The Woman in the Window, by A.J. Finn
In The Woman in the Window, a modern day, Hitchcockian novel of suspense, nothing is what it seems. Anna Fox is a shut-in who spends long days drinking wine and spying on her neighbours from the confines of her New York apartment. But when Anna sees something she shouldn’t her tiny world starts falling apart, leaving her to question what’s real and what isn’t, who’s good and who isn’t.
Song of a Captive Bird, by Jasmin Darznik
Growing up in Iran, Forugh Farrokhzad was constantly schooled on how to be a proper and obedient Persian girl. But Forugh had other plans for her life and eventually became a trailblazing poet who was both revered and vilified for her scandalous yet undeniably brilliant prose.
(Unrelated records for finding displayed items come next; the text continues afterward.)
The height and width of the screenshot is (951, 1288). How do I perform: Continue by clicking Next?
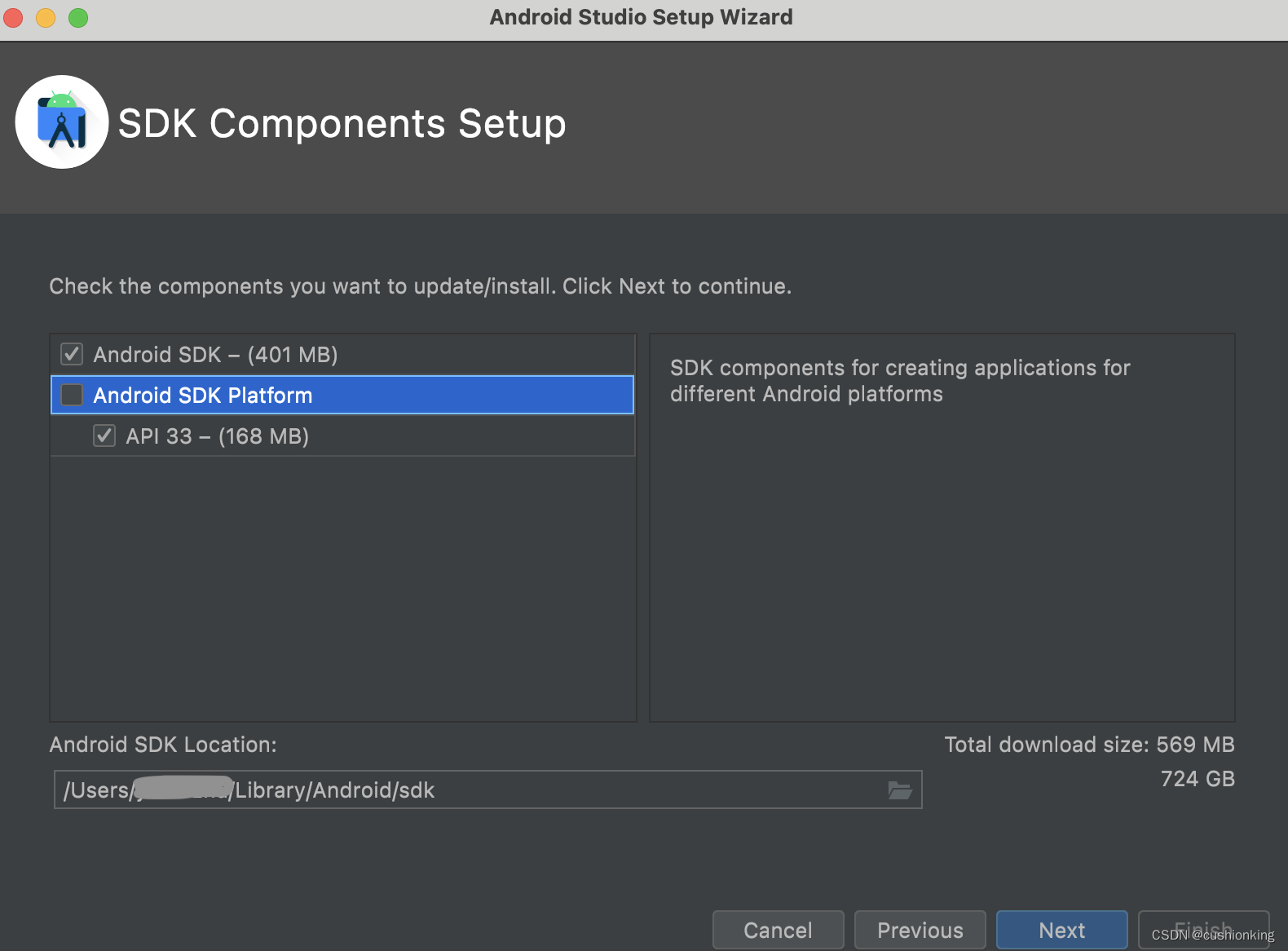(1061, 930)
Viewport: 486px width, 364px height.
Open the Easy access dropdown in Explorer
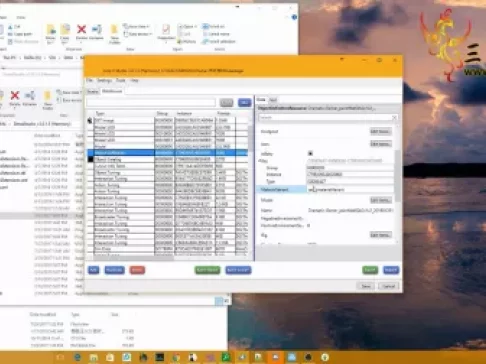click(138, 34)
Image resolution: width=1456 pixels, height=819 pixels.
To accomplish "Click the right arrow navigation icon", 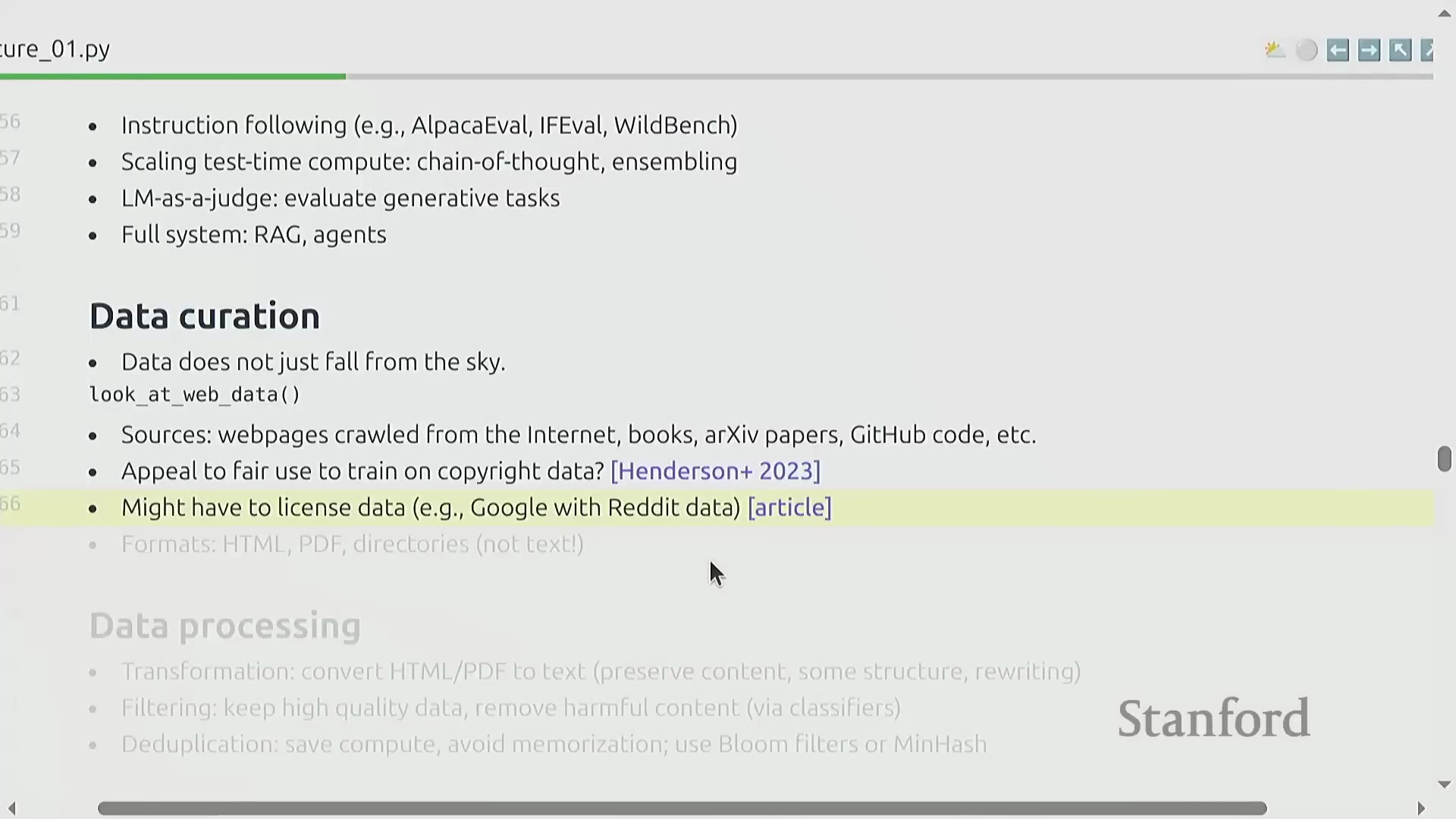I will pos(1369,50).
Song of a Captive Bird traces Farrokhzad’s journey and involvement in the birth of feminism in Iran, as told through her own words, films and interviews.
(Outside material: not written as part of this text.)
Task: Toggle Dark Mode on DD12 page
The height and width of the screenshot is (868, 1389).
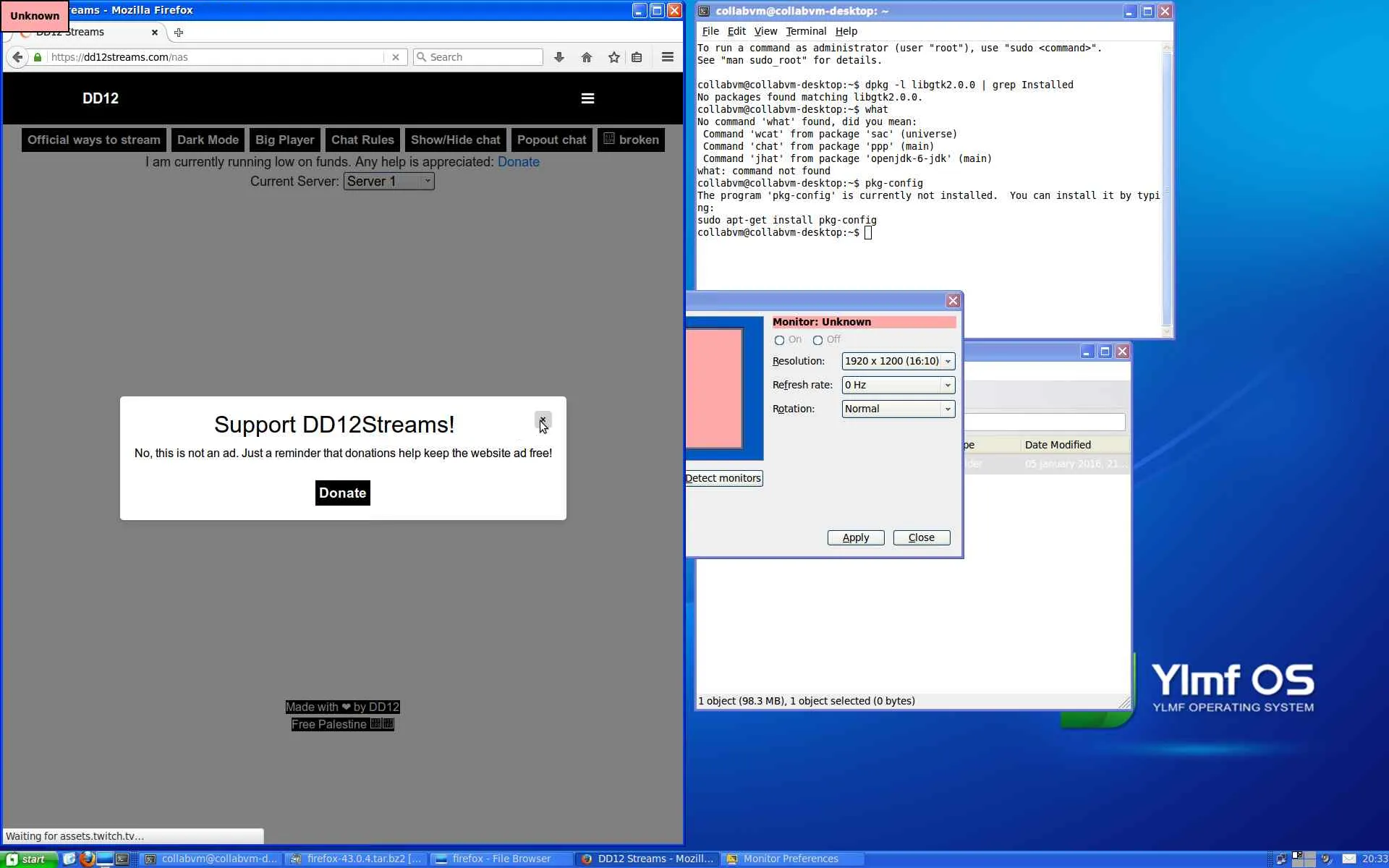Action: coord(208,140)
The Wife Between Us, by Greer Hendricks and Sarah Pekkanen
Marriage, friendship, obsession, truth and what we ignore in the name of love are all themes that are explored with plenty of twists and turns in The Wife Between Us, a fast-paced thriller, and possibly the genre’s best since Gone Girl. Against the backdrop of what appears to be a messy love triangle Hendricks and Pekkanen illustrate the danger of making assumptions. About anything.
What Remains True, by Janis Thomas
In What Remains True, the tragic and sudden loss of five-year old Jonah is tearing the Davenport family apart. Told from multiple points of view including Jonah, his parents and the family dog, this heartbreaking story of guilt and loss follows the Davenports as they each confront their own memories of that terrible day and try to answer the question we hope we’re never asked: is it possible to go on living after an unspeakable tragedy?
What We Lose, by Zinzi Clemmons
Named a Best Book of the Year by Vogue, Elle, Esquire and others, What We Lose presents a vastly original take on life after loss. Young Thandi is trying to find her way in the world after losing her mother to cancer. From Pennsylvania to Johannesburg, Thandi’s coming of age is explored through the lenses of love, race, motherhood and belonging.
Anatomy of a Scandal, by Sarah Vaughan
This (unfortunately) well-timed novel unflinchingly examines a rape accusation from the perspective of both the wife of the accused and the victim’s lawyer. With Anatomy of a Scandal, this twisty and compelling court room thrill ride takes us into the world of Britain’s silver spoon elite and asks some of the uncomfortable questions that are becoming all too familiar in the #metoo era.